Une autre équipe travaille déjà sur le problème
Résumer: Stefan Thomas a reçu 7 002 Bitcoins il y a plus de dix ans en échange de son aide à la production d’une vidéo d’animation sur la cryptomonnaie naissante. Le programmeur a stocké la monnaie numérique sur une clé USB hautement cryptée connue sous le nom d’IronKey et a noté le mot de passe sur une feuille de papier pour le conserver en lieu sûr. Comme on pouvait s’y attendre, ce morceau de papier a fini par disparaître et la crypto est depuis enfermée dans le purgatoire numérique.
Pire encore, le périphérique IronKey est doté d’un mécanisme intégré qui ne permet que 10 tentatives de mot de passe avant que son contenu ne soit détruit. En 2021, Thomas a déclaré au New York Times qu’il ne lui restait plus que deux suppositions. L’histoire ne s’arrête pas là, mais elle prend une tournure étrange.
À peu près à la même époque, une équipe de pirates informatiques et de cryptographes a formé une entreprise appelée Unciphered, spécialisée dans l’intrusion de disques verrouillés comme celui que possède Thomas. Début 2023, ils ont commencé à travailler sur des appareils IronKey similaires à ceux qu’ils pensent que Thomas possède dans le cadre d’une opération qu’ils ont appelée Projet Everest.

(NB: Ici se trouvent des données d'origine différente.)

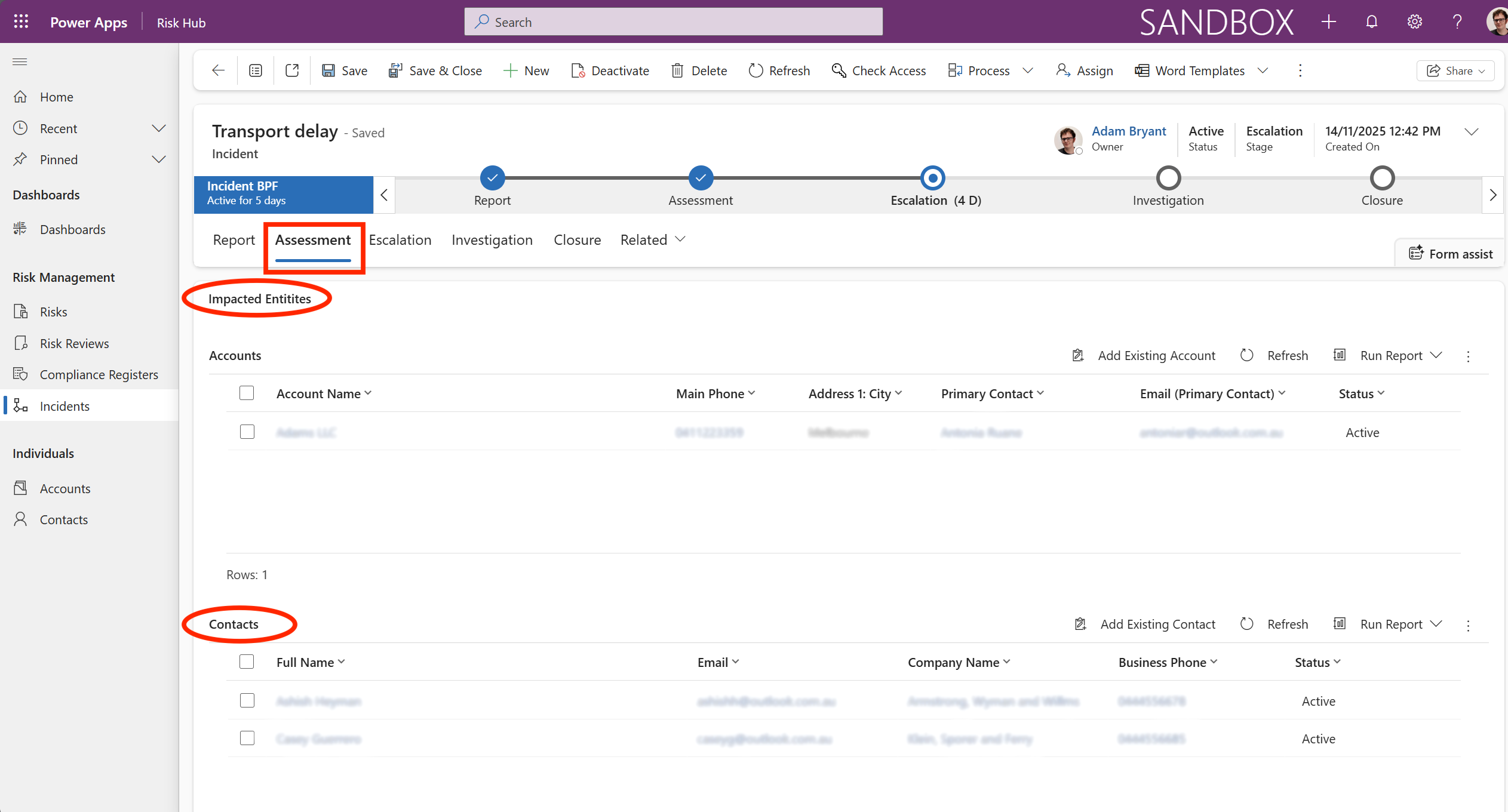Image resolution: width=1508 pixels, height=812 pixels.
Task: Switch to the Escalation tab
Action: coord(400,239)

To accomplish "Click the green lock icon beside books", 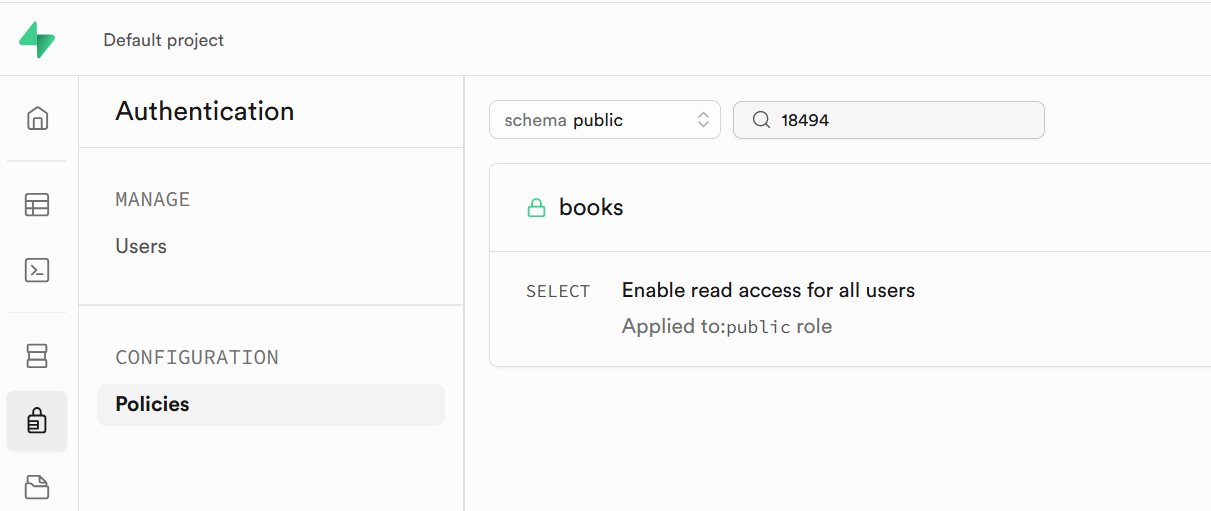I will (537, 208).
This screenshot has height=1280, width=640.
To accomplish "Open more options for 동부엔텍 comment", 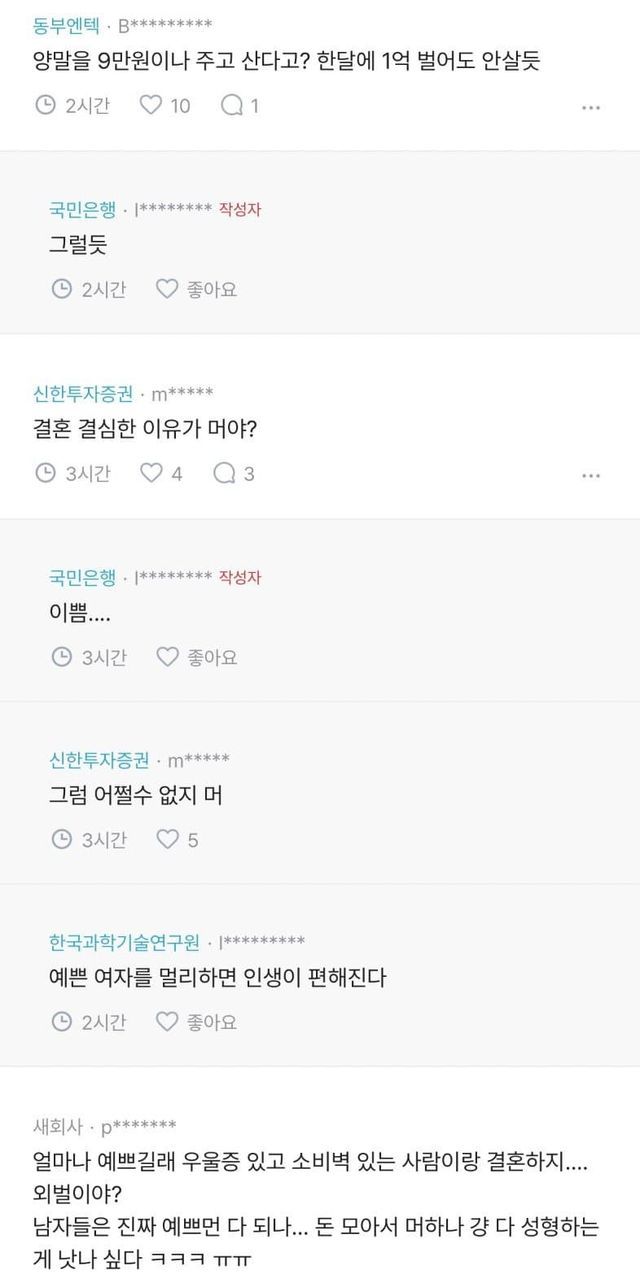I will coord(591,106).
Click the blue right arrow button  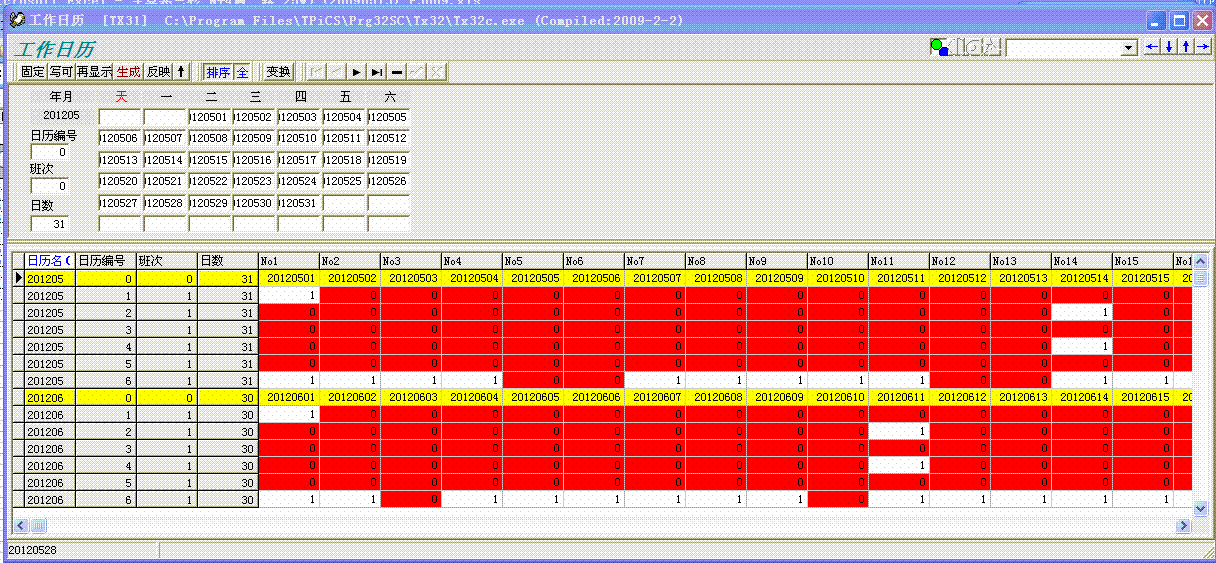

Lentement mais sûrement, l’équipe a découvert des fissures dans l’armure – des morceaux de code qui semblaient bâclés ou qui n’étaient pas écrits d’une manière idéale. Ils ont acheté tous les exemplaires de l’appareil vieillissant sur lesquels ils pouvaient mettre la main et ont utilisé une technologie haut de gamme comme des scanners CT pour aider à procéder à l’ingénierie inverse du lecteur, allant jusqu’à construire un modèle 3D complet de l’enclave sécurisée du bâton. En juillet, le travail a finalement porté ses fruits puisque l’équipe a réussi à lire pour la toute première fois le contenu d’un disque IronKey déchiffré.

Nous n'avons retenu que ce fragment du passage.